A major form of transcriptional regulation in bacteria occurs through
the exchange of the primary sigma factor of RNA polymerase (RNAP) with
an alternative extracytoplasmic function (ECF) sigma factor(1). ECF
sigma factors are generally intrinsically active and are retained in an
inactive state via the sequestration into sigma factor-anti-sigma factor
complexes until their action is warranted(2-20). Here, we report a
previously uncharacterized mechanism of transcriptional regulation that
relies on intrinsically inactive ECF sigma factors, the activation of
which and interaction with the beta '-subunit of RNAP depends on sigma
factor phosphorylation. In Vibrio parahaemolyticus, the threonine kinase
PknT phosphorylates the sigma factor EcfP, which results in EcfP
activation and expression of an essential polymyxin-resistant regulon.

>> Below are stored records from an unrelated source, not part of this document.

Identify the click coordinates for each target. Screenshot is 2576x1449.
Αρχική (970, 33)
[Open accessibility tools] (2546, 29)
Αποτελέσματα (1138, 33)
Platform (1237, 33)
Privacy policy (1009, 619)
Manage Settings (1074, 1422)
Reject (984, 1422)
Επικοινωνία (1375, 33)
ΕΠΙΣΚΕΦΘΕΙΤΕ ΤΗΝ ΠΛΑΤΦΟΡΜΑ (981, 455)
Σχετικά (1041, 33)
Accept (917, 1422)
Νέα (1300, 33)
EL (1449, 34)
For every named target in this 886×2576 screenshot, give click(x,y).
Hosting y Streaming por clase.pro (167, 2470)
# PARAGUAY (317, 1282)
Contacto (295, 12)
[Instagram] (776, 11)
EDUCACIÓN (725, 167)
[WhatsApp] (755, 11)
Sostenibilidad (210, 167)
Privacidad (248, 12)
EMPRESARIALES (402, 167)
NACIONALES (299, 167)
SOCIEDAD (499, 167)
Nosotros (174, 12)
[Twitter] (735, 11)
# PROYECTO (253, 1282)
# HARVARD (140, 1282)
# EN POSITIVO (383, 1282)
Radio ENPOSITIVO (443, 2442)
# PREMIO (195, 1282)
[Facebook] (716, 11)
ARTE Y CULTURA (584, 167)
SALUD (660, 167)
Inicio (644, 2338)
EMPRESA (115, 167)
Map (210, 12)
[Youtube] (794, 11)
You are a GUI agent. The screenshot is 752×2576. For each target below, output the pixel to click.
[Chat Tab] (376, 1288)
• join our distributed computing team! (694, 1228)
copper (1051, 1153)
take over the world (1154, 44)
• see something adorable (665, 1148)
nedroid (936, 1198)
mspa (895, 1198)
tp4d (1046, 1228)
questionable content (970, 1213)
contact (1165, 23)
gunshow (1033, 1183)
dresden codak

EcfP phosphorylation occurs at a highly conserved threonine residue,
Thr63, positioned within a divergent region in the sigma 2.2 helix. Our
data indicate that EcfP is intrinsically inactive and unable to bind the
beta '-subunit of RNAP due to the absence of a negatively charged DAED
motif in this region. Furthermore, our results indicate that
phosphorylation at residue Thr63 mimics this negative charge and
licenses EcfP to interact with the beta '-subunit in the formation of
the RNAP holoenzyme, which in turn results in target gene expression.
This regulatory mechanism is a previously unrecognized paradigm in
bacterial signal transduction and transcriptional regulation, and our
data suggest that it is widespread in bacteria.